Abstract
During its history, Serbian people had been forced on numerous migrations that have enabled
his future survival. One of the first migration was a great migration of Serbs during which the significant
part of the Serbian people, who lived under Ottoman rule, moved to the north, to thr southern parts of the
Habsburg monarchy. Then followed other migrations that influenced Serbian culture, education,
language, and overall life.
One of the most important was the one in World War I when the population and the army passed
and on Corfu, and the youngest went to school in France. This migration had a large significant Serbian
people. Post-war French influence was present in social life - in politics, science, culture, and education.
Knowledge of the French language and the elegance of French hats were not the only features of French
students' lives. Their successes in all fields of natural and social sciences testify that the education
acquired in French lyceums and colleges, or graduation courses, had a far-reaching impact on their
professional life and that they, as such, became symbols of a time and historical events. Thus, Serbia's
social history cannot be viewed in a complex way without the influence that French students had on
ordinary people's everyday lives or socio-political events in interwar Serbia.
The specificity of migration is, and its impact on the Serbian nation's socio-political and cultural
events was education, mostly male children, from Old Serbia's territory in the late 19th and early 20th
century. At to space in which was still under Ottoman rule, live Serbs who were under severe historical
conditions tried to develop a primary school network. The process of upbringing and education depended
on the current political circumstances and the available resources in Serbia and the area of Old Serbia. For
high school education, they were forced to go to Serbia, mostly to teacher's schools, or to the Serbian high
school in Constantinople and Thessaloniki. Upon their return to their homeland, in addition to the
knowledge that was primary, they brought with them new European manners that were difficult and slow
to spread in the patriarchal environment.
In the search for national identity and its maintenance, customs, religion, and language were
nurtured, and family moral upbringing enabled the survival of people of the Orthodox faith in those areas.
Strict family relations in a patriarchal and backward society conditioned the level of education of young
people, especially in terms of female children's education.
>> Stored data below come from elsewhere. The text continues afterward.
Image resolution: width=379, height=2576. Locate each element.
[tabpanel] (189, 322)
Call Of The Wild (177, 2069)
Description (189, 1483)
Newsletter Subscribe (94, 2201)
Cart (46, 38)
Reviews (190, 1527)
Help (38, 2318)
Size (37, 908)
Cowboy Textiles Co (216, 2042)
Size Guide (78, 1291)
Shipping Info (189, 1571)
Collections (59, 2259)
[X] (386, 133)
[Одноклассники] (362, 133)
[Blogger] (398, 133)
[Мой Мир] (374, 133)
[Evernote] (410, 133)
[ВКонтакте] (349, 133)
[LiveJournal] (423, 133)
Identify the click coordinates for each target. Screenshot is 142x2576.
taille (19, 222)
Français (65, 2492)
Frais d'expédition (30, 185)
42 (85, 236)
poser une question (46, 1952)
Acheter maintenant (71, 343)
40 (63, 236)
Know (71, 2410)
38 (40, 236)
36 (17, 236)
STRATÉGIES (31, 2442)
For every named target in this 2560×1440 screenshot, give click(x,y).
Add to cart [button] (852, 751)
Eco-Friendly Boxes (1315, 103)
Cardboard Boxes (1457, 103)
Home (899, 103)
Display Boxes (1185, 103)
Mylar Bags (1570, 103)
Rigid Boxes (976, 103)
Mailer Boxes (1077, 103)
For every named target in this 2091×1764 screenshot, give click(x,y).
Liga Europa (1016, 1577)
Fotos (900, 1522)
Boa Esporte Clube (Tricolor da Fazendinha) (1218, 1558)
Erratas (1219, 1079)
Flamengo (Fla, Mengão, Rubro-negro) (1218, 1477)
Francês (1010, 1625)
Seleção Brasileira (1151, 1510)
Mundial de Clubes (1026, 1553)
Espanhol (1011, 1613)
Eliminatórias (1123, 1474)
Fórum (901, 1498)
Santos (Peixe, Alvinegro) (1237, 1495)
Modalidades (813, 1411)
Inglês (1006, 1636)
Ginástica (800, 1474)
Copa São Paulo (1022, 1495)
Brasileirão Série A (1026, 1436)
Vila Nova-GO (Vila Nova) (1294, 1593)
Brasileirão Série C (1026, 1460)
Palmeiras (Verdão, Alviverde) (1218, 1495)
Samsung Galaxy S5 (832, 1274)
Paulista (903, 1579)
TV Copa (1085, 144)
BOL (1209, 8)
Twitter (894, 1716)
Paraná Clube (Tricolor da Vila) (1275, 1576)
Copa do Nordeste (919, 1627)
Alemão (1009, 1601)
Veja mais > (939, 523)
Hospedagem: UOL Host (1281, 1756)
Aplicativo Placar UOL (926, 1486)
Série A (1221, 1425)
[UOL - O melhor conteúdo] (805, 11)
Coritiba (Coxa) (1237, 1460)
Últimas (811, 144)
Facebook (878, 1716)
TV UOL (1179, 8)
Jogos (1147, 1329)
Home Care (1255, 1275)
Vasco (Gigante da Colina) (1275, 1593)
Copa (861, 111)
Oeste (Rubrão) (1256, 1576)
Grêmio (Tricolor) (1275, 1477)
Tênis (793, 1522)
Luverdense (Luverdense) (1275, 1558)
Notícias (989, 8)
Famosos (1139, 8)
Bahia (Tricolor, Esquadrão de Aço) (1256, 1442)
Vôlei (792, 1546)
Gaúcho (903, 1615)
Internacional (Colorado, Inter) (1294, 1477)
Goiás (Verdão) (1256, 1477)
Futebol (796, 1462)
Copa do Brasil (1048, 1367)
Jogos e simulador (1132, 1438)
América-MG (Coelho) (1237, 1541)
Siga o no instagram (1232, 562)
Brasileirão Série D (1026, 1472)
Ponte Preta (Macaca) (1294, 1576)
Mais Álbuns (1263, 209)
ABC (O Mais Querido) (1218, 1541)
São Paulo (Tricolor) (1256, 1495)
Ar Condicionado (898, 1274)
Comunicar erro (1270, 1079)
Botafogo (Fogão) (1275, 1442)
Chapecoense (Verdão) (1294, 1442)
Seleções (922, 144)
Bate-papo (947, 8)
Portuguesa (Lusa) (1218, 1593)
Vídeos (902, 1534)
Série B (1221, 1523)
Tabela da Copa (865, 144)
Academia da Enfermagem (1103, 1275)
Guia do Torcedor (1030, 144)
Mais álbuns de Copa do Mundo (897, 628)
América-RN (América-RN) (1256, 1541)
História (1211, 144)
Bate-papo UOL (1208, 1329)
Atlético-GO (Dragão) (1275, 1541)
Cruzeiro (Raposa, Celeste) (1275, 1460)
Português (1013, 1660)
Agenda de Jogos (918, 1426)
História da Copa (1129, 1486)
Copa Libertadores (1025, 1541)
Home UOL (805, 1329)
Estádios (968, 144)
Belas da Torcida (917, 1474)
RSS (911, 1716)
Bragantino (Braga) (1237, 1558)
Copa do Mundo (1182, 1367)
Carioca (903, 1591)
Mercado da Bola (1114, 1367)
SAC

On their return to the old environment, students
educated in Serbia or European Turkey influenced its transformation. These changes were visible in
education and everyday life - women began to leave the house, hang out, and the cleavage on the blouse
became deeper. The changes were also visible in the cultivation of the land, the construction of houses,
and the spirit's strength, which slowly began to sink into new trends.
This paper aims to point out the positive impact of population migration in the field of education.
For backward patriarchal environment could not develop without external influence, people trained in
more developed areas that have acted on them as the immigrant is at a certain time.